● **Task to carry out**:
Set the records down once more so that they match the source word for word.

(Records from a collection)
┄┄┄┄┄┄┄┄┄┄
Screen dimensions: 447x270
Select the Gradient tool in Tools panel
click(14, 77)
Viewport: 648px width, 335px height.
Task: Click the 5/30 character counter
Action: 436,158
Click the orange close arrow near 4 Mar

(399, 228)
┄┄┄┄┄┄┄┄┄┄
● **Answer area**:
Screen dimensions: 447x270
Select the Gradient tool in Tools panel
click(14, 77)
Viewport: 648px width, 335px height.
Task: Click the 5/30 character counter
Action: 436,158
Click the orange close arrow near 4 Mar

(399, 228)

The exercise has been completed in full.